The Structure of Scientific Revolutions Background

The Structure of Scientific Revolutions Background

Thomas Kuhn was an American physicist born on July 18, 1922 in Cincinnati, Ohio. He was raised in a family that strongly valued science considering his father was an engineer and instilled in him a passion for the subject. After graduating from The Taft School, a private school in Connecticut, he attended Harvard University to study physics. To support himself, Kuhn taught as a professor at various universities, including Harvard, UC Berkeley, Massachusetts Institute of Technology, and Princeton. His foray into novel writing began with the publication of his first book, The Copernican Revolution (1957), which explored scientific theory during the Renaissance.

In 1962, Kuhn released his second book entitled The Structure of Scientific Revolutions.

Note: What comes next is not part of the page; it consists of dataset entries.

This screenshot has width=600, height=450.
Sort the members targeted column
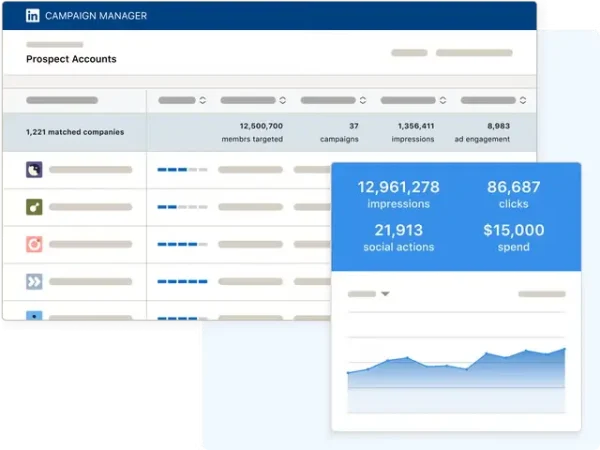click(x=283, y=100)
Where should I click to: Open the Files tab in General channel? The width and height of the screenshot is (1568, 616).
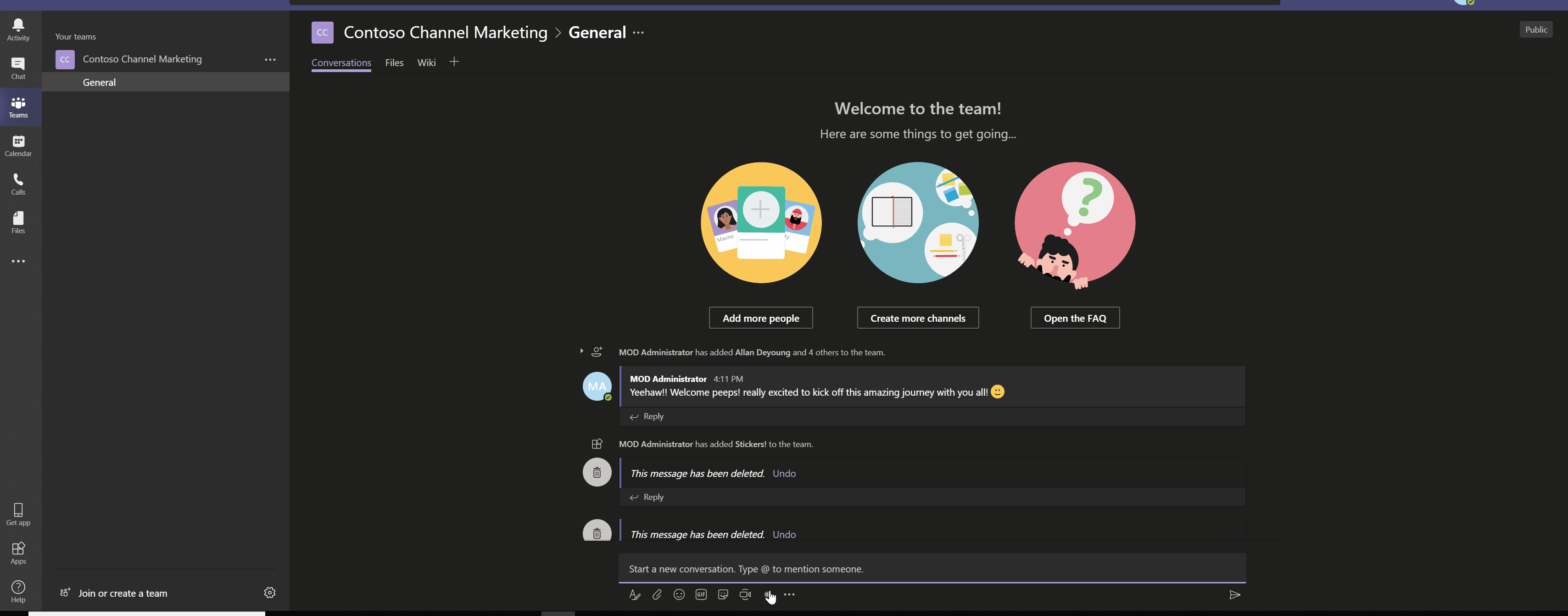394,62
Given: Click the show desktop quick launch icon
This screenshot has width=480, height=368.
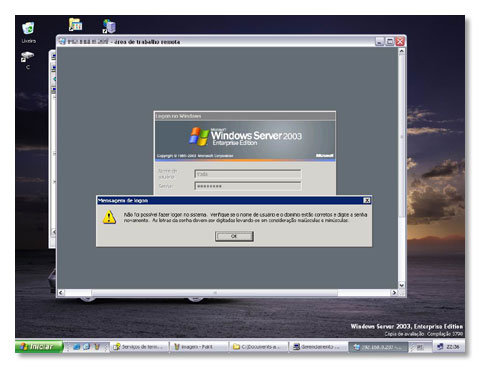Looking at the screenshot, I should (x=87, y=347).
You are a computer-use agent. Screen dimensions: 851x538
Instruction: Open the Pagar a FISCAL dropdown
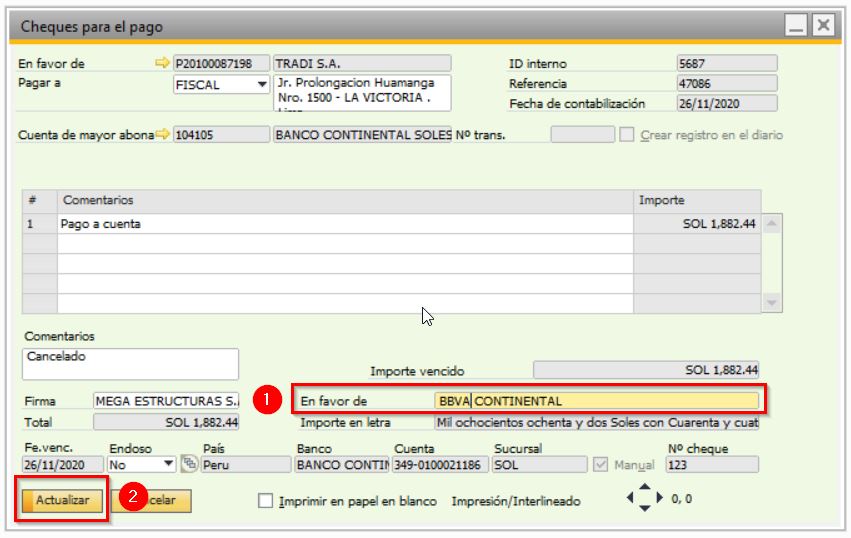pyautogui.click(x=262, y=85)
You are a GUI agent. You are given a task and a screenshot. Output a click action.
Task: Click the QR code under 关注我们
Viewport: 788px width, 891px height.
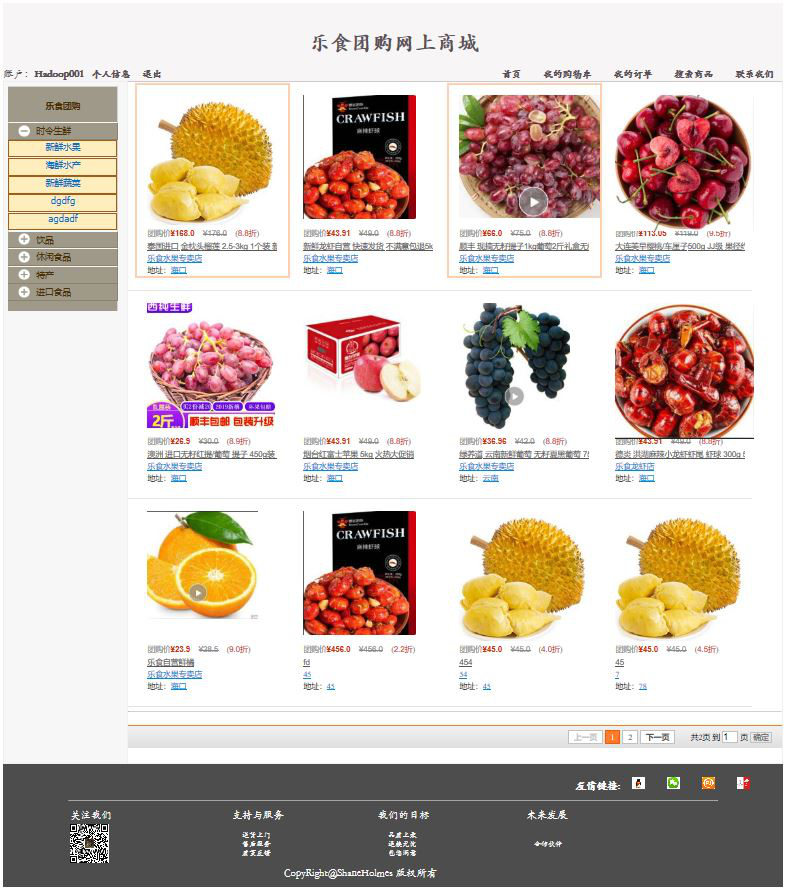pos(90,843)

It discusses the history of scientific thought and how developing theories are altered over time. For example, he references the Ptolemaic system, a model of the Solar System in which the Earth is at the center. It was not until the Copernican Revolution of the 16th century that more people started to accept the Heliocentric model that put the sun at the center of the universe. Kuhn asserts that these watershed moments in science history only occur when individuals challenge what is commonly accepted by society.

Upon its publication, The Structure of Scientific Revolutions was not an immediate bestseller, but over the years, it has sold over 1.4 million copies globally. Writer Scott London praised Kuhn for “shattering our conventional way of looking at change” and “representing perhaps the best thinking on how transformation happens, who drives it, why it’s so vehemently resisted, and what it really asks of people.” Thus, Kuhn’s novel remains as one of the best studies of scientific philosophy to this day.